Assigned task: From the data, return each line holding the word "computer".

(Dataset records)
....

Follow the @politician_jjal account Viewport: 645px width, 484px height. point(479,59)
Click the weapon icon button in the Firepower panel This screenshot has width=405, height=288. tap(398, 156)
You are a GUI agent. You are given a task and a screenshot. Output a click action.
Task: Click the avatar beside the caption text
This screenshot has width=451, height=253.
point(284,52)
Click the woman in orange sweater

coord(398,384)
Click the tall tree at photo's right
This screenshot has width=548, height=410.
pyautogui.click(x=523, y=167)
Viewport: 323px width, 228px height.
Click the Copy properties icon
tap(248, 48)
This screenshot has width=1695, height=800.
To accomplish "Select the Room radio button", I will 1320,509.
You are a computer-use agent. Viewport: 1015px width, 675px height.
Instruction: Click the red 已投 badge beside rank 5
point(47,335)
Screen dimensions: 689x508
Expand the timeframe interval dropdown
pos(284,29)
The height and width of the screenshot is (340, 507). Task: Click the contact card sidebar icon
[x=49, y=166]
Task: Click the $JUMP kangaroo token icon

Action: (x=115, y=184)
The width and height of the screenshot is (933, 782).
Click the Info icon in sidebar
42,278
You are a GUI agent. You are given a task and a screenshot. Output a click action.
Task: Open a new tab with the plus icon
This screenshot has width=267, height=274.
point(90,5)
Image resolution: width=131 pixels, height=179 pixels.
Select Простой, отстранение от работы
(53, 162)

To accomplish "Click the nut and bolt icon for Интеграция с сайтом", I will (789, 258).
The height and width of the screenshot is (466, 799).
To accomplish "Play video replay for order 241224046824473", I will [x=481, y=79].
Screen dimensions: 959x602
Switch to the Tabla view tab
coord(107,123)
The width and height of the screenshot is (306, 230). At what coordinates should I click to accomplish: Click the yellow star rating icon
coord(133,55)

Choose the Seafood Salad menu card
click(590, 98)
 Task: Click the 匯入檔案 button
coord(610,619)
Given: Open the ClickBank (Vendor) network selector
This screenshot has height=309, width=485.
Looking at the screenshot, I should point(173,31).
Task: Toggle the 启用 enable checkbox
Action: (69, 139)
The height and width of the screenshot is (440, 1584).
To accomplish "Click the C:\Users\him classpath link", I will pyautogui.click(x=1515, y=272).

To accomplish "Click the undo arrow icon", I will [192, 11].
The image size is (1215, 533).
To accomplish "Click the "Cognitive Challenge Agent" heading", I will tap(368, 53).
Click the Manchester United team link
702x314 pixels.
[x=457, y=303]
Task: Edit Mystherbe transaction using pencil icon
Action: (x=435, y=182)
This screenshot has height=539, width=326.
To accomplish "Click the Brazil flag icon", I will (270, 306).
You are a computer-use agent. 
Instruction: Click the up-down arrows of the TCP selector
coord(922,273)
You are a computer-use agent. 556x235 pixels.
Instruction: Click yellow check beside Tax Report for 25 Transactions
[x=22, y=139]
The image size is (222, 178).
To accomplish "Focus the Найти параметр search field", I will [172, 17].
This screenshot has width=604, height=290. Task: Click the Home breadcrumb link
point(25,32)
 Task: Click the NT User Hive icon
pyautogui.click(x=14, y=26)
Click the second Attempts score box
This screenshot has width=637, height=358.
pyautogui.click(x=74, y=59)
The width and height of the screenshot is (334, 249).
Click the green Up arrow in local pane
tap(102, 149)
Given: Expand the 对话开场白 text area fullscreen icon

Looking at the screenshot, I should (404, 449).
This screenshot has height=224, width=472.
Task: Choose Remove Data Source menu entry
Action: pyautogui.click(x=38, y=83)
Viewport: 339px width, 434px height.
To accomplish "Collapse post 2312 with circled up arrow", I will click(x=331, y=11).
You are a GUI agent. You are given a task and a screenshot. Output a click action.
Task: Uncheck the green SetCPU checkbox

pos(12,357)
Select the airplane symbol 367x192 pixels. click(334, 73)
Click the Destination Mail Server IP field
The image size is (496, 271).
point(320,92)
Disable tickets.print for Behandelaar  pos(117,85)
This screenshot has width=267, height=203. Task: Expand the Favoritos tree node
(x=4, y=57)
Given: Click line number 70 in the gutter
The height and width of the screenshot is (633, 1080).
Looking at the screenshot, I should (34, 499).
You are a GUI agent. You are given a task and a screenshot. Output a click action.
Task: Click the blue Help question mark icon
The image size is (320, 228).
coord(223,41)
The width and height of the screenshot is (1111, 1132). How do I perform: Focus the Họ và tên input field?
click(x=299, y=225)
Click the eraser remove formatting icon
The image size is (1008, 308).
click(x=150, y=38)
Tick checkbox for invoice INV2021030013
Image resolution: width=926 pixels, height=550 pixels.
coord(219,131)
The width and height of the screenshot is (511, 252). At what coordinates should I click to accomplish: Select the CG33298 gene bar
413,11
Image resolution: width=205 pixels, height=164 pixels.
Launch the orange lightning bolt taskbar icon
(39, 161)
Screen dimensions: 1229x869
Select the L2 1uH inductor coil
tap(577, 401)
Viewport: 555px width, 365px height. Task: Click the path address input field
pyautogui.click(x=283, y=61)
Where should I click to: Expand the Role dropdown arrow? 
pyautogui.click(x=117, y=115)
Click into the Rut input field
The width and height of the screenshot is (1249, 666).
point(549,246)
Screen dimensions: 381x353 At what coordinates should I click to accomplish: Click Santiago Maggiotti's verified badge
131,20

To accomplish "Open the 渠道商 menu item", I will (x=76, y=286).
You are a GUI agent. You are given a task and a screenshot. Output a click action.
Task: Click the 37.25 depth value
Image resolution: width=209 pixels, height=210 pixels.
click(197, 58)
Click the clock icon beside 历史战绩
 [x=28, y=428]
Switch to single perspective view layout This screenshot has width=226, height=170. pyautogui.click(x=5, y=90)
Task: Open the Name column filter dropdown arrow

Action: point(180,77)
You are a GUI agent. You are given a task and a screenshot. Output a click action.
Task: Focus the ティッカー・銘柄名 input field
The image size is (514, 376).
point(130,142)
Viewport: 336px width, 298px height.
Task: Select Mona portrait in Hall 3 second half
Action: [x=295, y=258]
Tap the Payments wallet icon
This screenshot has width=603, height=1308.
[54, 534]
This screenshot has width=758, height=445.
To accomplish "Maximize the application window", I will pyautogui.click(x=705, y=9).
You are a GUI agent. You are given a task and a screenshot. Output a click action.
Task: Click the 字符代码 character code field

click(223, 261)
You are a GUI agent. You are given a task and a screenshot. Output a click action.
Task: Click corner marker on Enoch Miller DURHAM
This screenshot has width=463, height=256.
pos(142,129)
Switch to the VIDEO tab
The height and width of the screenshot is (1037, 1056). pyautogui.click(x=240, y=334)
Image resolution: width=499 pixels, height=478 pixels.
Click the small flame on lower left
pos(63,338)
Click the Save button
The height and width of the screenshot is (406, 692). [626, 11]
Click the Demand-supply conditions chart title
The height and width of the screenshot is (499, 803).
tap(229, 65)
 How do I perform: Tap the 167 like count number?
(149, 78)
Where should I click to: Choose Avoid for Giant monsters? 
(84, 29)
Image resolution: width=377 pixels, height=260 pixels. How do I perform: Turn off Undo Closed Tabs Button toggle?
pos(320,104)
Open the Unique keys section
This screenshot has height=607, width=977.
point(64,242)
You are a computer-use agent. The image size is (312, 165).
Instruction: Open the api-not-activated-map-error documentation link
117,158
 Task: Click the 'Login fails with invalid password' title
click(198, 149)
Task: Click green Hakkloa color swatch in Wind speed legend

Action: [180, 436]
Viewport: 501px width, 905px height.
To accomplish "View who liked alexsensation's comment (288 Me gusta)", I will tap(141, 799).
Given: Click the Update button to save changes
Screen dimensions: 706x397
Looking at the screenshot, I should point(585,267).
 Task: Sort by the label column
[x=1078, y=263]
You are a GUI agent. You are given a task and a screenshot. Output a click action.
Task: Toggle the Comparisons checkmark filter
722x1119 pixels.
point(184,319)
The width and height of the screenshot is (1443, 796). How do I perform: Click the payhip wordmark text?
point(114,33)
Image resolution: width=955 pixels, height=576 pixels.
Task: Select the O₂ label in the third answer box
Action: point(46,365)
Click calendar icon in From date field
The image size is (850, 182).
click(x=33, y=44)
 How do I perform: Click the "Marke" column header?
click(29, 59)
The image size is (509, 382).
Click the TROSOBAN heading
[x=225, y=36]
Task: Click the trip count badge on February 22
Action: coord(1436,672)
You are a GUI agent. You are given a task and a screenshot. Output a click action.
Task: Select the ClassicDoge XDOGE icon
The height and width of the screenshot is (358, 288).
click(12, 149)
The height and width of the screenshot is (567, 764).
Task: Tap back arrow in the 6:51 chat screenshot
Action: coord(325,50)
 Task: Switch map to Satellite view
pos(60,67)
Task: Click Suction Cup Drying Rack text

....

Your solution:
You are a computer-use agent. Viewport: 1015px width, 675px height.
You are a computer-use agent. 
You are a computer-use agent. 556x235 pixels.
You are a computer-use agent. The image size is (312, 165).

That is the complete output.